> **Excerpt to read**
[start]

Private Docker Registry with Harbor

Docker Hub is fine, until it isn’t

You’re deep in a CI/CD run. Build passes. Pipeline hits the push step. Docker Hub rate-limits you — again. Your deploy is blocked because a free-tier policy decided your IP looked too eager.

Or maybe you’re shipping proprietary software and the idea of your container images living on someone else’s servers makes your security team’s eye twitch. Or your images are 4 GB and pulling them across the internet on every deploy is burning time and money you don’t have.

Whatever brought you here, you’re about to set up a private container registry that doesn’t apologize for existing.

Enter Harbor.

Why not just `registry:2`?

You could spin up Docker’s official registry:2 image in about four minutes. It runs, it stores images, it technically does the job. It also has no UI, no real access control, no vulnerability scanning, and about as much operational visibility as a black box nailed to your server rack.

Harbor is what happens when someone looked at registry:2 and said “this needs to be a real product.” It’s a CNCF graduated project — not a weekend experiment — running in production at companies with actual uptime requirements.

Here’s what Harbor adds:

Feature	`registry:2`	Harbor
Web UI	No	Yes
RBAC	No	Yes
Vulnerability scanning	No	Yes (Trivy)
Image replication	No	Yes
Garbage collection	Manual	Scheduled + UI
Audit logs	No	Yes
Robot accounts	No	Yes
Helm chart repo	No	Yes

The operational difference is roughly the same as between sqlite3 at a terminal and a proper database with a dashboard. One is a tool, one is a platform.

Why self-host a registry at all?

Quick case for the skeptics:

Privacy. Proprietary code, baked-in configs, anything you’d rather not have on public infrastructure — it stays yours.

Performance. Pulling from your own network is dramatically faster than pulling from a remote registry. In a Kubernetes cluster that scales frequently, this compounds.

[end]

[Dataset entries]
[start]

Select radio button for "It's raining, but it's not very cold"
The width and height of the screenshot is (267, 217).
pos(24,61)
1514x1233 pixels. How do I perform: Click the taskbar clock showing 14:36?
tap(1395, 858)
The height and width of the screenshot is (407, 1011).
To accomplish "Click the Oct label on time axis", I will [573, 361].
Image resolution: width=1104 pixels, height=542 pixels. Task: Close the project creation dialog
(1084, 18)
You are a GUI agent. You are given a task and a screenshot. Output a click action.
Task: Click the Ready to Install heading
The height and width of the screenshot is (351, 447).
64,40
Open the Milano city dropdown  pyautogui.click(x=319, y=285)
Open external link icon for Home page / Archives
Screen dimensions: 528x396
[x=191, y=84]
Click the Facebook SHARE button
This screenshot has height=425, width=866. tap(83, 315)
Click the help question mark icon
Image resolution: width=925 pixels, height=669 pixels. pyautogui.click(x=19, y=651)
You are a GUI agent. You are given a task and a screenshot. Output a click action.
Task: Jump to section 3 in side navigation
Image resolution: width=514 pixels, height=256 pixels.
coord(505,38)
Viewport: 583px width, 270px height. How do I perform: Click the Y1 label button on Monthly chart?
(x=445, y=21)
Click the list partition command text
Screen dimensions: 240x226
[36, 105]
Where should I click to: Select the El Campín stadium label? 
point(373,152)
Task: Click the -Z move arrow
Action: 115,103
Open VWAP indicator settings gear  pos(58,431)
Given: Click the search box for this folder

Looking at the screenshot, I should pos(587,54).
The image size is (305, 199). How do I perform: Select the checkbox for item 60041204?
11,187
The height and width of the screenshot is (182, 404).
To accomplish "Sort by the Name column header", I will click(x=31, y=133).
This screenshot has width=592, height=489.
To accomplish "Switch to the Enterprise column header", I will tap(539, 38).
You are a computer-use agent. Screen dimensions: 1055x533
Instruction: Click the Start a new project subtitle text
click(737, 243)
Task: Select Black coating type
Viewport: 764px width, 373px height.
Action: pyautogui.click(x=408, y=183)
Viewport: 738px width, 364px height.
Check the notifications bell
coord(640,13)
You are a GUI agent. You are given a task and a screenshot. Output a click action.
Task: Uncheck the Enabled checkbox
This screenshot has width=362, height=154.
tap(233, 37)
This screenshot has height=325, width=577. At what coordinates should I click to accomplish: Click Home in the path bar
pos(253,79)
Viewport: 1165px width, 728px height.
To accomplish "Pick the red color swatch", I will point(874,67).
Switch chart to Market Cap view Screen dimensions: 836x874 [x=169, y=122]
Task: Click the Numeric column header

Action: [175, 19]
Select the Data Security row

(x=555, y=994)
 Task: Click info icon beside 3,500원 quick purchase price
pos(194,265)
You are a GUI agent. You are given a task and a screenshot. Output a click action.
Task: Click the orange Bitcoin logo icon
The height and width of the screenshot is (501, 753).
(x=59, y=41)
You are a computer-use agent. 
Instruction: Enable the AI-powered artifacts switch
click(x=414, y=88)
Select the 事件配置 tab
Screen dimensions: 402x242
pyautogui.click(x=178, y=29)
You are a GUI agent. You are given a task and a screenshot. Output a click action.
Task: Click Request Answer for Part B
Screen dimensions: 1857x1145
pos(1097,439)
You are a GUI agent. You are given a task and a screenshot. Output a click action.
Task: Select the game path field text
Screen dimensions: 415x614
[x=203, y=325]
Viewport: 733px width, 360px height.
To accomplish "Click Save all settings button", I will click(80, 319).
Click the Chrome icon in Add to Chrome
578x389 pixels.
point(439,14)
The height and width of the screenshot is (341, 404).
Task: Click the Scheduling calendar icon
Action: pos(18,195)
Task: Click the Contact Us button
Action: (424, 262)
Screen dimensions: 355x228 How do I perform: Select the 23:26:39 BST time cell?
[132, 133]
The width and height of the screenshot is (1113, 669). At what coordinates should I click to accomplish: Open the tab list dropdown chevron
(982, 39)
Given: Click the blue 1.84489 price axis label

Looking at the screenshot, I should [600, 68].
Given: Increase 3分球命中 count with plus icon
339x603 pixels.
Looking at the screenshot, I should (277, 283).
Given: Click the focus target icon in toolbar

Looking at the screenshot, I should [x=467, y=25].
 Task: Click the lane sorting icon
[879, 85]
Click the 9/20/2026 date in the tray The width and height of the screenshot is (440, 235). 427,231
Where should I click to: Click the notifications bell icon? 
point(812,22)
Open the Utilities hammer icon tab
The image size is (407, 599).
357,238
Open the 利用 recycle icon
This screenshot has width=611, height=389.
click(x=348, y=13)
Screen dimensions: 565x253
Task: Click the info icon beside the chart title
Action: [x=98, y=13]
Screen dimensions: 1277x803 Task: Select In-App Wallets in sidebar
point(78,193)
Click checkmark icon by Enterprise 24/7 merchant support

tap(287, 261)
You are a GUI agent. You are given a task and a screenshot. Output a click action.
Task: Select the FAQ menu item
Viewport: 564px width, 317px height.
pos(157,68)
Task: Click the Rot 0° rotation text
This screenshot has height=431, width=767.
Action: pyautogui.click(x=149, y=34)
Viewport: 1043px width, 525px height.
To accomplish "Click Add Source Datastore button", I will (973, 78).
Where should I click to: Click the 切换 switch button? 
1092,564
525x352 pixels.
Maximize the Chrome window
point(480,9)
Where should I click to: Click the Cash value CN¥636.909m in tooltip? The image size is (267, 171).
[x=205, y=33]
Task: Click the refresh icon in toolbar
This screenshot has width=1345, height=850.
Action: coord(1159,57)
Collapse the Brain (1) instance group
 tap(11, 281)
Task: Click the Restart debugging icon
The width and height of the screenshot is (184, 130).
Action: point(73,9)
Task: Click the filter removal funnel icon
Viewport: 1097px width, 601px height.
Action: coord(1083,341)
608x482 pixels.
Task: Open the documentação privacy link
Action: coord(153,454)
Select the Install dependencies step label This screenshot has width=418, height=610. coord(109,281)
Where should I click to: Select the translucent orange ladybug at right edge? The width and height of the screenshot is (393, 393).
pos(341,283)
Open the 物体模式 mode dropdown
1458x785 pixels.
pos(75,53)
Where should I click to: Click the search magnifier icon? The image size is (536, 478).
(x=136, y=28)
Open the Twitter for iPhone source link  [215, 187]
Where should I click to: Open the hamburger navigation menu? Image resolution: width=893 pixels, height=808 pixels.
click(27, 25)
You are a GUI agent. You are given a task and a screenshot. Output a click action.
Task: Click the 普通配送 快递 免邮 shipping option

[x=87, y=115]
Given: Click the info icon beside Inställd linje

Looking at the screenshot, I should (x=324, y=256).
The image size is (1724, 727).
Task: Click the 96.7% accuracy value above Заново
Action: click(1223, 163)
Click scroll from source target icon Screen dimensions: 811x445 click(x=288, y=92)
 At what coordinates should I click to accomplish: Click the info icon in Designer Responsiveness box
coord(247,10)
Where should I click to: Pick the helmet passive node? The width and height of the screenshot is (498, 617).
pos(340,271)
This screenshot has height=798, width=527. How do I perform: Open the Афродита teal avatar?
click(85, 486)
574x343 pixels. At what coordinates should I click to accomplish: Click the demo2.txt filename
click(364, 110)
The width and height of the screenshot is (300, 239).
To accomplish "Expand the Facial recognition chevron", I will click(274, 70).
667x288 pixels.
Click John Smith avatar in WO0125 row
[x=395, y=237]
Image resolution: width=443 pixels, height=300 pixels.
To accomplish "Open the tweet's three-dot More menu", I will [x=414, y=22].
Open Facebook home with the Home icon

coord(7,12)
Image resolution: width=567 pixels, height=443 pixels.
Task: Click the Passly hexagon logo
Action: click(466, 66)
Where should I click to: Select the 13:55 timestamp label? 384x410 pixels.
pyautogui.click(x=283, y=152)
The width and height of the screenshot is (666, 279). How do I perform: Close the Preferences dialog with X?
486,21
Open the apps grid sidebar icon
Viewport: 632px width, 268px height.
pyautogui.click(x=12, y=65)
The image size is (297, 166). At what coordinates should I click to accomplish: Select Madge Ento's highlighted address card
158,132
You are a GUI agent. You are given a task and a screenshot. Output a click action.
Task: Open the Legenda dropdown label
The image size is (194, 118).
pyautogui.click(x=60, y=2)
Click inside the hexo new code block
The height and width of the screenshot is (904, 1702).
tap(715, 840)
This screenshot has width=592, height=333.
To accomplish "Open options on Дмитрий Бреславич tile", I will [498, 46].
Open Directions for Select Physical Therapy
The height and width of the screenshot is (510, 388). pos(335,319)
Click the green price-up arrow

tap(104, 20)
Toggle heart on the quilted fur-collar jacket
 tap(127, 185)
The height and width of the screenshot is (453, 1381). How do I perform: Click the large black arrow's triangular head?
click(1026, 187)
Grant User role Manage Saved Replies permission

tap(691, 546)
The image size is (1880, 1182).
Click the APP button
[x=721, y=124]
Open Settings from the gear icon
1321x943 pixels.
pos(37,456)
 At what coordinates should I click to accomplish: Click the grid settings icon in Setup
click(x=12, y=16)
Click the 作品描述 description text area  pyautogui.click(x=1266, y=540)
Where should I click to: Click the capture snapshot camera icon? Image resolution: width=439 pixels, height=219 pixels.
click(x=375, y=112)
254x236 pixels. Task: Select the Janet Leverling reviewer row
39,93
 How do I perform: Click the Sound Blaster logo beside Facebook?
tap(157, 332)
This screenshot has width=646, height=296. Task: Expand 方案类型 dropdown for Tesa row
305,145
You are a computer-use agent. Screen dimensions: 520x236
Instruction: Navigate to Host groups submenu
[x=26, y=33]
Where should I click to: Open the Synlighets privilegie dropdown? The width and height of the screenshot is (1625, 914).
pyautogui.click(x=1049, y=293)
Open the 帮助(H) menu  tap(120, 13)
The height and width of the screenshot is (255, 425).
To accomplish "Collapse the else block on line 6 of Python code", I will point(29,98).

[end]

> **Written instruction 1**
In the comparison table of the Harbor article, list every feature for which `registry:2` is marked "No".
> **Written instruction 2**
Answer these from the Harbor article:
(a) About how long does the article say it takes to spin up Docker's official registry:2 image?
(b) What kind of project does the article call Harbor?
(c) What does the table name as the tool behind Harbor's vulnerability scanning?

> **Result 1**
Web UI
RBAC
Vulnerability scanning
Image replication
Audit logs
Robot accounts
Helm chart repo

> **Result 2**
(a) About four minutes.
(b) A CNCF graduated project.
(c) Trivy.